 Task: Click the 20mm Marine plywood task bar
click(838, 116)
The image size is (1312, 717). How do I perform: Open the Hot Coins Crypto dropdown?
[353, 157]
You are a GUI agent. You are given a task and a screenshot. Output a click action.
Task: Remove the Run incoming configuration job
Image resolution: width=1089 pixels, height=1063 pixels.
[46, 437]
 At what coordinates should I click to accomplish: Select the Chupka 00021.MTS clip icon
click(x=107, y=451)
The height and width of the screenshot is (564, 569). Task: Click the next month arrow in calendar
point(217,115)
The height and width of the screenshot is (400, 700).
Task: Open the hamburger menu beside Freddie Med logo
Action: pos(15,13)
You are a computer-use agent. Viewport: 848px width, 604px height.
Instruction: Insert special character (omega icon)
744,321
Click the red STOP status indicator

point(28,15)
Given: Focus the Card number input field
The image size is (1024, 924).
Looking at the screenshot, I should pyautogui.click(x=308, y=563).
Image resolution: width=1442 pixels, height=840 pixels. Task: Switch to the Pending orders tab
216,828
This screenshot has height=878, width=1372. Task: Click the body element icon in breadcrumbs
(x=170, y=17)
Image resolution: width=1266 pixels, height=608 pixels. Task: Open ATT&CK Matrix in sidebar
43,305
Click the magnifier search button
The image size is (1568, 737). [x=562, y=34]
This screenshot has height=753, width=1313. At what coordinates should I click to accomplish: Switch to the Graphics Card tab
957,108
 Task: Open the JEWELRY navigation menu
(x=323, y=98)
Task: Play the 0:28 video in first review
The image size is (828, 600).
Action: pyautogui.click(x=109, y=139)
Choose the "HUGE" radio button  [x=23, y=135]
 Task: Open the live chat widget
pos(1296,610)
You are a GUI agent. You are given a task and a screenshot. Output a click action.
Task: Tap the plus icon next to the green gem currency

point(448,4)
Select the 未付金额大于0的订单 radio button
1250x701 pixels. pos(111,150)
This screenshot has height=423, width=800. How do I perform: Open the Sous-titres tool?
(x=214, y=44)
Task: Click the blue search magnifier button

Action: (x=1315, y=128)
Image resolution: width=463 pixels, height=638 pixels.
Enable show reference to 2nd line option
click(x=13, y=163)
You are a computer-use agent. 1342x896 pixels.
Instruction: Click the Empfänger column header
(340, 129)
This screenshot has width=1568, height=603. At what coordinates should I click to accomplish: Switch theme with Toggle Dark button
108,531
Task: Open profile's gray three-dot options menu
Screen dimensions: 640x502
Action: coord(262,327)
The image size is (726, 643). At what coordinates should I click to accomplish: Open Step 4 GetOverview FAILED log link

--*--

**TASK STATEMENT:** Please show every line above that includes the word "computer".

**COMPLETED TASK:**
You are a computer-use agent. Viewport: 848px width, 604px height.
You are a computer-use agent. 1342x896 pixels.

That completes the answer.